Write out the part of the Karl von Ruck biographical sketch starting with "Karl von Ruck: A" and going on through "treatment of tuberculosis.", word for word.

* [EXCERPT]:
↓↓↓
Karl von Ruck: A Biographical Sketch

by John Emrich
March 2015


This article originally appeared as an inset article in "Industry Representation in Early AAI."


Karl von Ruck (AAI ’13) was one of the early pioneers of the sanatorium movement in the U.S. Although the movement took many forms, von Ruck was one of the first to build an influential research laboratory alongside his sanatorium to enhance the understanding and treatment of tuberculosis.

Born in Istanbul in 1849 to a German diplomat, Karl von Ruck studied under Felix von Niemeyer and graduated with a degree of doctor of medicine from the University of Tubingen in 1877, and, after immigrating to the United States, earned an M.D. from the University of Michigan in 1879. Von Ruck returned to Europe for his post graduate studies, where he conducted research in the laboratories of Rudolf Virchow and Robert Koch—and was present when Koch presented his discovery of the tubercle bacillus on March 14, 1882 at the meeting of the Berlin Physiological Society. After returning to the States, von Ruck spent a few years in private practice in Ohio before focusing exclusively on tuberculosis research. Seeking a more favorable location to conduct research, he decided on Asheville, North Carolina, in the Blue Ridge Mountains.
↑↑↑
* [RECORD EXTRACTS]:
↓↓↓
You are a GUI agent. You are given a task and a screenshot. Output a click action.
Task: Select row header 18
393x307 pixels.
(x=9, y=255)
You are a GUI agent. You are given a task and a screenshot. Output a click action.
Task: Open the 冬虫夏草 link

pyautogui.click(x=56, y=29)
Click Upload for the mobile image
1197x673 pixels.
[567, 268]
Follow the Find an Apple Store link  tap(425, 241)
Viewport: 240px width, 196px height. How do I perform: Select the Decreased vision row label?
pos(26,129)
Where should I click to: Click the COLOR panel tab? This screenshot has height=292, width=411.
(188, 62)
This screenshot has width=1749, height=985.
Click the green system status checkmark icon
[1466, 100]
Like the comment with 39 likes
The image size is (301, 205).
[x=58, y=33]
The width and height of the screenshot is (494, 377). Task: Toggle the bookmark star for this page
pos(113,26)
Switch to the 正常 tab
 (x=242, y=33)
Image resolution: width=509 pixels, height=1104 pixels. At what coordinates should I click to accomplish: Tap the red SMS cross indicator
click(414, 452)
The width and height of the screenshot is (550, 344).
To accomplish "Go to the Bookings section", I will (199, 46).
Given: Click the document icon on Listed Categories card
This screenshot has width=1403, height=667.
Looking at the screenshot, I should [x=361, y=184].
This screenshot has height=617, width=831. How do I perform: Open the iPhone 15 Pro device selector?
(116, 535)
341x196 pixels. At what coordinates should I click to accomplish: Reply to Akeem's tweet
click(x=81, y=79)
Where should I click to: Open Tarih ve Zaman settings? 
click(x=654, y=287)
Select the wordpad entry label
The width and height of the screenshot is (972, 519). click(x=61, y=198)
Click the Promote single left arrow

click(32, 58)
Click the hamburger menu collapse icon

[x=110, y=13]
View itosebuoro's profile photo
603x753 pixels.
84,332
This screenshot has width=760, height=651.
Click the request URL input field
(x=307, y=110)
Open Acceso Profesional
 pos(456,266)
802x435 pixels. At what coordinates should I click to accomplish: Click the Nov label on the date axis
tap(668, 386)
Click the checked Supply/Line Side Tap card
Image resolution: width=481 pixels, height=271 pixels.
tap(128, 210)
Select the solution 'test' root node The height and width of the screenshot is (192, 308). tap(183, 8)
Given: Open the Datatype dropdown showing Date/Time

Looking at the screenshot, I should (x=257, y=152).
↑↑↑
* [ANSWER FOR THE TASK]:
Karl von Ruck: A Biographical Sketch

by John Emrich
March 2015


This article originally appeared as an inset article in "Industry Representation in Early AAI."


Karl von Ruck (AAI ’13) was one of the early pioneers of the sanatorium movement in the U.S. Although the movement took many forms, von Ruck was one of the first to build an influential research laboratory alongside his sanatorium to enhance the understanding and treatment of tuberculosis.